### YOUR TASK
Retype the data below without altering anything.

### Data entries
┏━━

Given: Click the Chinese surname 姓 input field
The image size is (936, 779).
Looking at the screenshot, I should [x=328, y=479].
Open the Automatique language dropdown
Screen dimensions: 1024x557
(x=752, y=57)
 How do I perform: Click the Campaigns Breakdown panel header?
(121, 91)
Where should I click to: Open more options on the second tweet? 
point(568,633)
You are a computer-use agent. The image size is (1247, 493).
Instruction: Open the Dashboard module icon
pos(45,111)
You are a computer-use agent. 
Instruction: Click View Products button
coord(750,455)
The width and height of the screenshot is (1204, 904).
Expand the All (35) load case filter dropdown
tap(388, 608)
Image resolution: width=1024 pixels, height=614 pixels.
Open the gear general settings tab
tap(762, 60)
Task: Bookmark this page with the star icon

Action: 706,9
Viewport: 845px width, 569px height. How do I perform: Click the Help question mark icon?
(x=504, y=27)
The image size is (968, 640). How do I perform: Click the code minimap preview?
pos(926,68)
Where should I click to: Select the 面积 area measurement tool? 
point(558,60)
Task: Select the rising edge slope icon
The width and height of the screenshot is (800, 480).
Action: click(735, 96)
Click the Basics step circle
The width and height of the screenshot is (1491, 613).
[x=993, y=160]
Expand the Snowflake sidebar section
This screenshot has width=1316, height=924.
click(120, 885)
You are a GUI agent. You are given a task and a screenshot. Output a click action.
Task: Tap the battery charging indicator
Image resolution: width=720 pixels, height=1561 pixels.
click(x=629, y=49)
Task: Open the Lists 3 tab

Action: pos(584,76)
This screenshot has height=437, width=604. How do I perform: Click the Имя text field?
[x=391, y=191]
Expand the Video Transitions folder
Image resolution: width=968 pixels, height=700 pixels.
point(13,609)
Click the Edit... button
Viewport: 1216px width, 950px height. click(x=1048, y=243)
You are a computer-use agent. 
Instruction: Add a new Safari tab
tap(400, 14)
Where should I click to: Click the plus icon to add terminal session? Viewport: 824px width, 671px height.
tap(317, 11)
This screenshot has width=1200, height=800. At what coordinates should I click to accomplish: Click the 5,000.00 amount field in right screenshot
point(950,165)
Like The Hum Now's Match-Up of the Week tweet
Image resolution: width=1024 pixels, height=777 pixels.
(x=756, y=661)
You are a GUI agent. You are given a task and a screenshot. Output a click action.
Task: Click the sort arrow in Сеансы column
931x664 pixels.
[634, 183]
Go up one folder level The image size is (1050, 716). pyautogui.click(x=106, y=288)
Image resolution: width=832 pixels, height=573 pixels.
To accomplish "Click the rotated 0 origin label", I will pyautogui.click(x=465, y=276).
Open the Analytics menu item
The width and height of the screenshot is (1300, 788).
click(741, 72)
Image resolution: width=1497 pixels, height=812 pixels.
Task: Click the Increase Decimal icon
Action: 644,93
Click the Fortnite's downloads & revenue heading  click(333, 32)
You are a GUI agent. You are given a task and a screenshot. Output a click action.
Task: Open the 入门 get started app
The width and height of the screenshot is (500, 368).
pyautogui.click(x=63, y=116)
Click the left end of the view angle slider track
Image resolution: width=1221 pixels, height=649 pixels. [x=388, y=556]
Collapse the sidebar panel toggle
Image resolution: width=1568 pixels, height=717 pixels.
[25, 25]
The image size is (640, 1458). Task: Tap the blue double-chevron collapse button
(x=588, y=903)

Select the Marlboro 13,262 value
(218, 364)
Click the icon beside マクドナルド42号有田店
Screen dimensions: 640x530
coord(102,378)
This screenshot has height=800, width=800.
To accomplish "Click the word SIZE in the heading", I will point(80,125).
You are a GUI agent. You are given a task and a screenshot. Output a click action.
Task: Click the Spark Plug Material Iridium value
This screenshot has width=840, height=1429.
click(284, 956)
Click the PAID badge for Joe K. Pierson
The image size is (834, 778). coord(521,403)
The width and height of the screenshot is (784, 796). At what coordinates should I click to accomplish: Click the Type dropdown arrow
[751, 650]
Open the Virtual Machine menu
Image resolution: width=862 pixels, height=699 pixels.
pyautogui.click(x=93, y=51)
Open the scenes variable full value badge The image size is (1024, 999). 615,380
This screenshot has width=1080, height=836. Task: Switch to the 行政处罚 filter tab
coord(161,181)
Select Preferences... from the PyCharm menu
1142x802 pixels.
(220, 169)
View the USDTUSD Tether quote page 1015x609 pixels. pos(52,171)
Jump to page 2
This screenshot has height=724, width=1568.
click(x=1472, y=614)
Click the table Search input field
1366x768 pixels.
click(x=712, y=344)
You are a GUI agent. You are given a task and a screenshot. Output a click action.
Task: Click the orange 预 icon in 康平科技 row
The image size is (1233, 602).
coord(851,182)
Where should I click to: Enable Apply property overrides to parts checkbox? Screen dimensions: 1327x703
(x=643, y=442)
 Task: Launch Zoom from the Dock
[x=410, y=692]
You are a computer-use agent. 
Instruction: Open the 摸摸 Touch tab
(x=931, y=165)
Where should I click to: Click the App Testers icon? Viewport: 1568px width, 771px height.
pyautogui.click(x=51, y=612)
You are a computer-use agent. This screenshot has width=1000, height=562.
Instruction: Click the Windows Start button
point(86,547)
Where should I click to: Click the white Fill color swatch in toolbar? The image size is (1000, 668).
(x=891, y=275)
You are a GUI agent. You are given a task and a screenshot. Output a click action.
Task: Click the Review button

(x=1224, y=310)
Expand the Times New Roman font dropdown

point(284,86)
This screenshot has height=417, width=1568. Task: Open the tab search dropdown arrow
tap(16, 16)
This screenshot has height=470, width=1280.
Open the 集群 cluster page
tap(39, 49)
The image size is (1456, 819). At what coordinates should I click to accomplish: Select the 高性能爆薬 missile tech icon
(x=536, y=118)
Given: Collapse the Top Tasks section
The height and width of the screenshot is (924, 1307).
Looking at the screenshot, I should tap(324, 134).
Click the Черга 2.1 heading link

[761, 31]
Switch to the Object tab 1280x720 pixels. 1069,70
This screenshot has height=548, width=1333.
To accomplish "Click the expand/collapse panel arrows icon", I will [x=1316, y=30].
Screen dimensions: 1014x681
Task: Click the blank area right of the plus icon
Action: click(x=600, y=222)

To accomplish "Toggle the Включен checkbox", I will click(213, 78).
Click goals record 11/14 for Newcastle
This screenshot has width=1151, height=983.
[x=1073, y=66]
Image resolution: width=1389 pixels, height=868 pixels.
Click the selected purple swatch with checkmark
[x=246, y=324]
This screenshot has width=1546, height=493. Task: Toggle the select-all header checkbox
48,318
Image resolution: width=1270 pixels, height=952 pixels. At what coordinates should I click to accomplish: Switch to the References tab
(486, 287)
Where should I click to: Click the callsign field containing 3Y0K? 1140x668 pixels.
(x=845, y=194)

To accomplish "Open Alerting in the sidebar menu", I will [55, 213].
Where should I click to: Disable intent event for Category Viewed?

┗━━

### ANSWER SPACE
Given: Click the Chinese surname 姓 input field
The image size is (936, 779).
Looking at the screenshot, I should [x=328, y=479].
Open the Automatique language dropdown
Screen dimensions: 1024x557
(x=752, y=57)
 How do I perform: Click the Campaigns Breakdown panel header?
(121, 91)
Where should I click to: Open more options on the second tweet? 
point(568,633)
You are a computer-use agent. The image size is (1247, 493).
Instruction: Open the Dashboard module icon
pos(45,111)
You are a computer-use agent. 
Instruction: Click View Products button
coord(750,455)
The width and height of the screenshot is (1204, 904).
Expand the All (35) load case filter dropdown
tap(388, 608)
Image resolution: width=1024 pixels, height=614 pixels.
Open the gear general settings tab
tap(762, 60)
Task: Bookmark this page with the star icon

Action: 706,9
Viewport: 845px width, 569px height. How do I perform: Click the Help question mark icon?
(x=504, y=27)
The image size is (968, 640). How do I perform: Click the code minimap preview?
pos(926,68)
Where should I click to: Select the 面积 area measurement tool? 
point(558,60)
Task: Select the rising edge slope icon
The width and height of the screenshot is (800, 480).
Action: click(735, 96)
Click the Basics step circle
The width and height of the screenshot is (1491, 613).
[x=993, y=160]
Expand the Snowflake sidebar section
This screenshot has width=1316, height=924.
click(120, 885)
You are a GUI agent. You are given a task and a screenshot. Output a click action.
Task: Tap the battery charging indicator
Image resolution: width=720 pixels, height=1561 pixels.
click(x=629, y=49)
Task: Open the Lists 3 tab

Action: pos(584,76)
This screenshot has height=437, width=604. How do I perform: Click the Имя text field?
[x=391, y=191]
Expand the Video Transitions folder
Image resolution: width=968 pixels, height=700 pixels.
point(13,609)
Click the Edit... button
Viewport: 1216px width, 950px height. click(x=1048, y=243)
You are a computer-use agent. 
Instruction: Add a new Safari tab
tap(400, 14)
Where should I click to: Click the plus icon to add terminal session? Viewport: 824px width, 671px height.
tap(317, 11)
This screenshot has width=1200, height=800. At what coordinates should I click to accomplish: Click the 5,000.00 amount field in right screenshot
point(950,165)
Like The Hum Now's Match-Up of the Week tweet
Image resolution: width=1024 pixels, height=777 pixels.
(x=756, y=661)
You are a GUI agent. You are given a task and a screenshot. Output a click action.
Task: Click the sort arrow in Сеансы column
931x664 pixels.
[634, 183]
Go up one folder level The image size is (1050, 716). pyautogui.click(x=106, y=288)
Image resolution: width=832 pixels, height=573 pixels.
To accomplish "Click the rotated 0 origin label", I will pyautogui.click(x=465, y=276).
Open the Analytics menu item
The width and height of the screenshot is (1300, 788).
click(741, 72)
Image resolution: width=1497 pixels, height=812 pixels.
Task: Click the Increase Decimal icon
Action: 644,93
Click the Fortnite's downloads & revenue heading  click(333, 32)
You are a GUI agent. You are given a task and a screenshot. Output a click action.
Task: Open the 入门 get started app
The width and height of the screenshot is (500, 368).
pyautogui.click(x=63, y=116)
Click the left end of the view angle slider track
Image resolution: width=1221 pixels, height=649 pixels. [x=388, y=556]
Collapse the sidebar panel toggle
Image resolution: width=1568 pixels, height=717 pixels.
[25, 25]
The image size is (640, 1458). Task: Tap the blue double-chevron collapse button
(x=588, y=903)

Select the Marlboro 13,262 value
(218, 364)
Click the icon beside マクドナルド42号有田店
Screen dimensions: 640x530
coord(102,378)
This screenshot has height=800, width=800.
To accomplish "Click the word SIZE in the heading", I will point(80,125).
You are a GUI agent. You are given a task and a screenshot. Output a click action.
Task: Click the Spark Plug Material Iridium value
This screenshot has width=840, height=1429.
click(284, 956)
Click the PAID badge for Joe K. Pierson
The image size is (834, 778). coord(521,403)
The width and height of the screenshot is (784, 796). At what coordinates should I click to accomplish: Click the Type dropdown arrow
[751, 650]
Open the Virtual Machine menu
Image resolution: width=862 pixels, height=699 pixels.
pyautogui.click(x=93, y=51)
Open the scenes variable full value badge The image size is (1024, 999). 615,380
This screenshot has width=1080, height=836. Task: Switch to the 行政处罚 filter tab
coord(161,181)
Select Preferences... from the PyCharm menu
1142x802 pixels.
(220, 169)
View the USDTUSD Tether quote page 1015x609 pixels. pos(52,171)
Jump to page 2
This screenshot has height=724, width=1568.
click(x=1472, y=614)
Click the table Search input field
1366x768 pixels.
click(x=712, y=344)
You are a GUI agent. You are given a task and a screenshot. Output a click action.
Task: Click the orange 预 icon in 康平科技 row
The image size is (1233, 602).
coord(851,182)
Where should I click to: Enable Apply property overrides to parts checkbox? Screen dimensions: 1327x703
(x=643, y=442)
 Task: Launch Zoom from the Dock
[x=410, y=692]
You are a computer-use agent. 
Instruction: Open the 摸摸 Touch tab
(x=931, y=165)
Where should I click to: Click the App Testers icon? Viewport: 1568px width, 771px height.
pyautogui.click(x=51, y=612)
You are a computer-use agent. This screenshot has width=1000, height=562.
Instruction: Click the Windows Start button
point(86,547)
Where should I click to: Click the white Fill color swatch in toolbar? The image size is (1000, 668).
(x=891, y=275)
You are a GUI agent. You are given a task and a screenshot. Output a click action.
Task: Click the Review button

(x=1224, y=310)
Expand the Times New Roman font dropdown

point(284,86)
This screenshot has height=417, width=1568. Task: Open the tab search dropdown arrow
tap(16, 16)
This screenshot has height=470, width=1280.
Open the 集群 cluster page
tap(39, 49)
The image size is (1456, 819). At what coordinates should I click to accomplish: Select the 高性能爆薬 missile tech icon
(x=536, y=118)
Given: Collapse the Top Tasks section
The height and width of the screenshot is (924, 1307).
Looking at the screenshot, I should tap(324, 134).
Click the Черга 2.1 heading link

[761, 31]
Switch to the Object tab 1280x720 pixels. 1069,70
This screenshot has height=548, width=1333.
To accomplish "Click the expand/collapse panel arrows icon", I will [x=1316, y=30].
Screen dimensions: 1014x681
Task: Click the blank area right of the plus icon
Action: click(x=600, y=222)

To accomplish "Toggle the Включен checkbox", I will click(213, 78).
Click goals record 11/14 for Newcastle
This screenshot has width=1151, height=983.
[x=1073, y=66]
Image resolution: width=1389 pixels, height=868 pixels.
Click the selected purple swatch with checkmark
[x=246, y=324]
This screenshot has width=1546, height=493. Task: Toggle the select-all header checkbox
48,318
Image resolution: width=1270 pixels, height=952 pixels. At what coordinates should I click to accomplish: Switch to the References tab
(486, 287)
Where should I click to: Click the callsign field containing 3Y0K? 1140x668 pixels.
(x=845, y=194)

To accomplish "Open Alerting in the sidebar menu", I will [55, 213].
Where should I click to: Disable intent event for Category Viewed?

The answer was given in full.